Craven's meta-shenanigans are in full-tilt, with good humor to boot
Wes Craven certainly embraces movie meta-analyses with verve. If Scream 3 was like the horror/comedy version of Synecdoche, New York, then Scream 4 is like the horror/comedy version of Inception, but directed by Xzibit ("Yo, I heard you like movies..."). Illustration: the movie starts with a movie within a movie within a movie, with characters in each scene commenting on movies. To quote Gale Weathers (Courteney Cox), "How meta can you get?". Yes, it's that silly--but Craven's brazenness makes it work.
Thematically speaking, Scream 4's basic schtick is a commentary on viral fame--how to be truly famous in an era of profound Facebook-driven egotism, what makes something sensational enough to go viral, etc. In other words, Scream 4 differentiates itself from its predecessors by drawing more heavily from its time period, rather than relying solely on the usual satire of horror films, especially endless series like Saw I-VII.
Like any dumb horror film or film that makes fun of dumb horror films, Scream 4 features plenty of failures to confirm the kill and unmask the antagonist. These failures enable a slick twist towards the end, but that doesn't stop them from being just as frustrating as any incident in which movie characters are blatantly stupid.
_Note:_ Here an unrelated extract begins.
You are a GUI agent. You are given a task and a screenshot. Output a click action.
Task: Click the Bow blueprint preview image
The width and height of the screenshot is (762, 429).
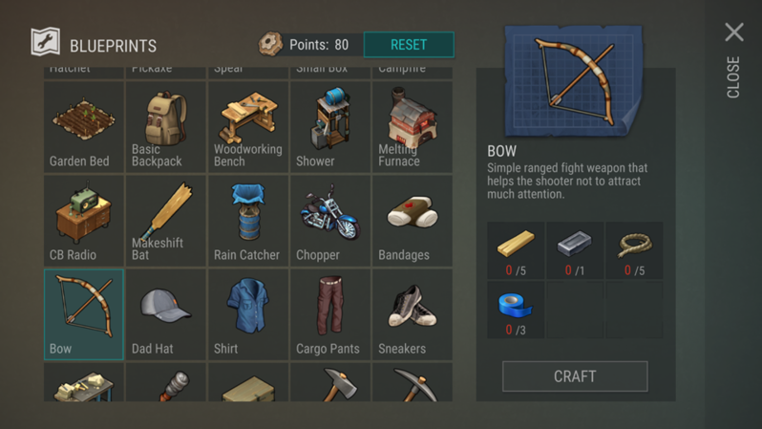tap(574, 81)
Now, for a little foray into the casting/acting. Hayden Panettiere, whom I'd written off as hotbait, is actually quite respectable in Scream 4. Not only does she portray a likeable female horror geek, but she does so skillfully. Randy (Scream 1 and 2's aficionado on the "rules of horror") has been replaced with a duo of high school film club nerds portrayed by Erik Knudsen and Charlie Walker; both are quite delightful. Returning Scream veterans Neve Campbell, Courteney Cox, and David Arquette go through the motions as always, but their roles have never been demanding enough to showcase any noteworthy acting.
Anyway, while it isn't quite the triumph that the original Scream was, don't the the 4 at the end scare you off; this movie's definitely worth a gander.